With employees facing an ever-increasing need to access business information – regardless of their time and location it’s only fair they’re given the right tools to do their job. One item that’s increasingly being pushed to the forefront of business leaders minds it the use of offline web apps. Although not discussed as widely as the rise of cloud computing, offline web applications provide a much needed boost to staff efficiency and productivity.
What is an offline web app?
If you haven’t heard the phrase before offline web apps are business applications that you can use in an internet browser to work offline. So, if you lose connectivity you can still carry on working.
For businesses generally this means increased productivity for employees often travelling on the road. So, if you find yourself working in a remote location, or simply can’t pick up signal in a service station you don’t have to worry about remembering to sync or save your work.
Some of the most common tools and web apps already have this built in. Day to day examples include…
- Google Maps will work offline meaning you won’t get lost in a rural area without 3G access.

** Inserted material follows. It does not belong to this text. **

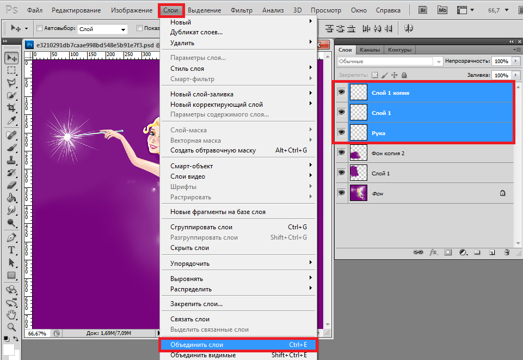This screenshot has height=360, width=523.
Task: Click the create new layer icon
Action: [491, 253]
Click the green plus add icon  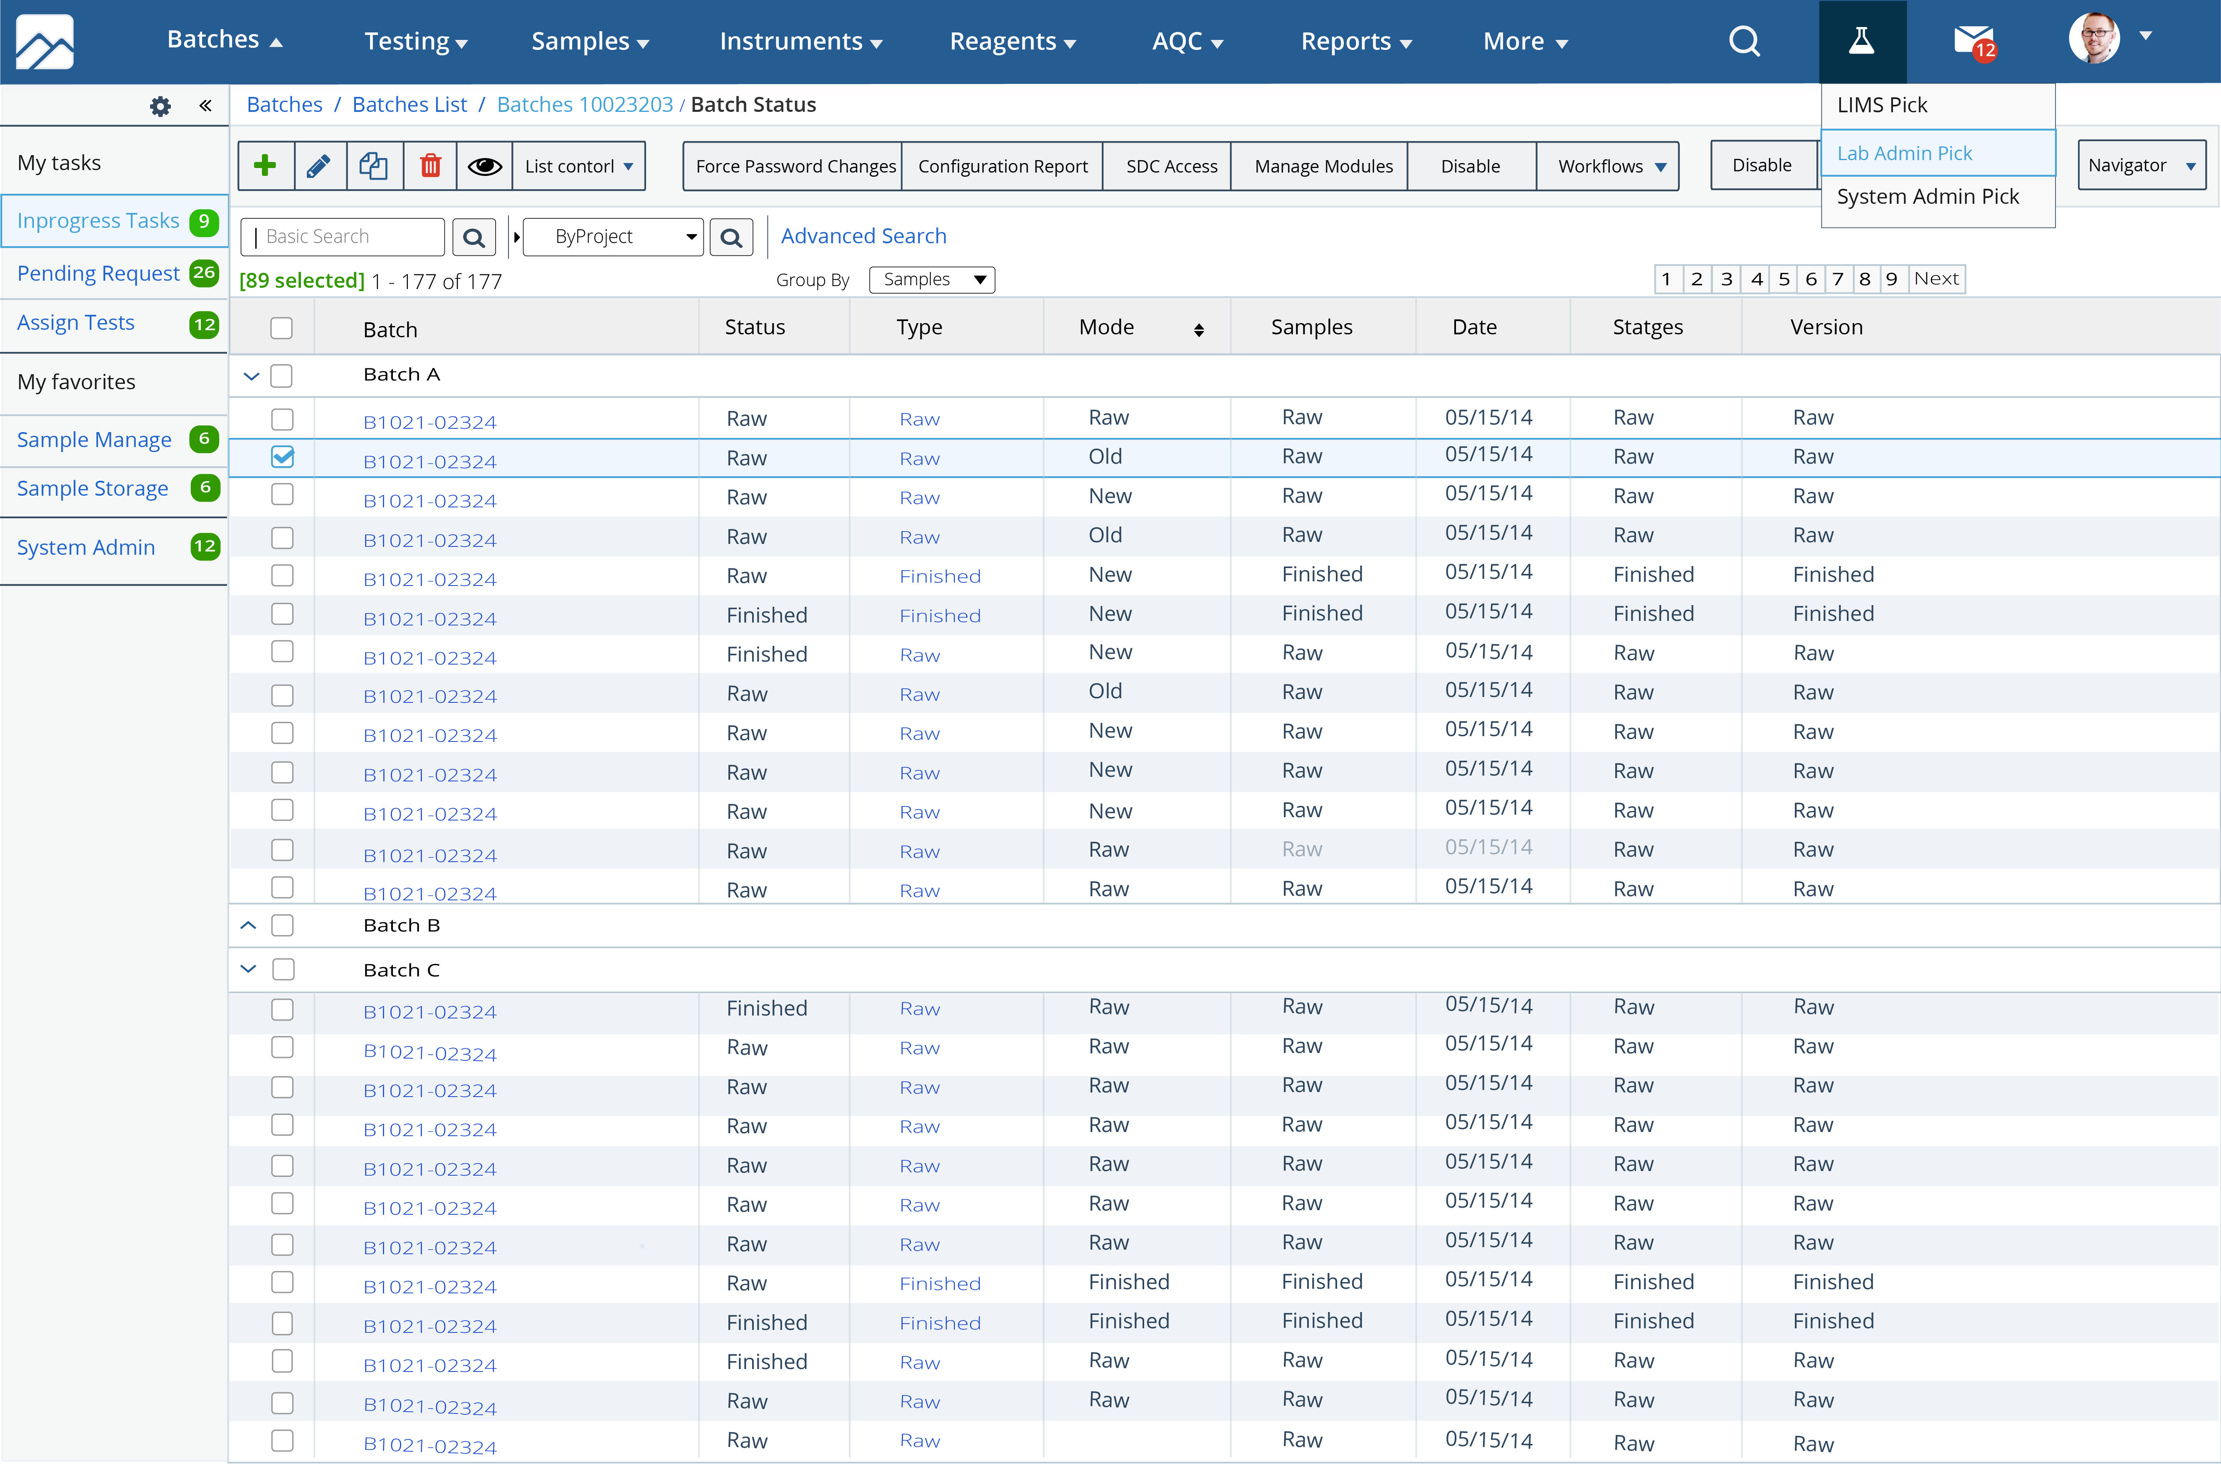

- If you have a premium account with Spotify then you can carry on listening to tracks anywhere you want.
- Google Drive – as well as being in the cloud, Google allows you to download essential documents to carry on working regardless of where you are.
Although these offline apps are used universally, it doesn’t mean to say your business uses them. Every organisation has different requirements and processes that need to be catered for. So if you need to continue carrying these out offline, then a bespoke offline app is what’s needed.
Offline Apps in Action
By building bespoke offline apps, major organisations have been able to:
- Gather data from any device, anywhere in the world to provide life-saving information to help cure children from malnutrition.
- Instantly model customer risk profiles by capturing insurance assessment data at customer sites.
When the app is in use, a user should in effect see little or no difference between working on an app either online and offline.
When the app goes offline, any data that has been edited is stored locally on a user’s device and then automatically transferred back to the main application once an internet connection is established. What you’ll need to make an Offline App… Here’s what you need to ensure you get the best possible app up and running…
A Development Partner
Offline apps should be built in a reliable industry language that software developers use such as HTML5. Done correctly, it means your application will work seamlessly, regardless of the device or browser you are using to access it. Plus, as HTML5 is the most up to date language used it should mean any apps that are built are future-proofed as much as possible.
An understanding of local storage..
In order for an app to work offline, you’ll need to give your developer a clear briefing of everything that’s essential for a user to carry on working. That way, all the essential data can be stored locally (ie. on the device itself). Otherwise essential information will be stored online with no way to access it.
A clear project specification…
Good software providers will always offer a comprehensive consultation to put together a project specification. Before this begins though, it’s important to think about how you’d like the app to work offline:
- What should your employees be able to do on the go? Or not do?
- What central business data do they need to access and update?
- Are there other systems, tools or software that the app would need to integrate with?
The consultation process would help turn these answers into an effective tool capable of meeting your business demands.